** Work request **
Go through the listing below and work out how many lines hold "computer"; reply with the figure alone.

*****

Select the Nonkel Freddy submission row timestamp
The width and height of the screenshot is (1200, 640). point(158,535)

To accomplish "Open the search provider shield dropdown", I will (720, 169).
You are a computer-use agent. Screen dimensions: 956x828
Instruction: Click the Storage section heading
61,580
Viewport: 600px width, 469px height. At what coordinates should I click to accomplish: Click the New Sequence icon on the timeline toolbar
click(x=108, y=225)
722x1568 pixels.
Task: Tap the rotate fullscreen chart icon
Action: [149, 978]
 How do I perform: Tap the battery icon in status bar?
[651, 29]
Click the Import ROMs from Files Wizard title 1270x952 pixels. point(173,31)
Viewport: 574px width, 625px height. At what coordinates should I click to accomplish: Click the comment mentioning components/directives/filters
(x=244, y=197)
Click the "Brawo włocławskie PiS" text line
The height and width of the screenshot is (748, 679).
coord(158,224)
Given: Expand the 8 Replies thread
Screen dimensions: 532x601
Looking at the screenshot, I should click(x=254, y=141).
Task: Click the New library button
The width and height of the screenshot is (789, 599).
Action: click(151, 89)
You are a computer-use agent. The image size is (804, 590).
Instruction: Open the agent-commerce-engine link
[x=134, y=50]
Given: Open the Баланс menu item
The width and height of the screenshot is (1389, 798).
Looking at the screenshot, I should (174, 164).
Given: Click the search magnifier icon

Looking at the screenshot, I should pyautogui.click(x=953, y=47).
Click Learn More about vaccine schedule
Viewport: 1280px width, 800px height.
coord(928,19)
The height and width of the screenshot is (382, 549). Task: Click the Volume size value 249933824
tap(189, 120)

*****

** Answer section **
2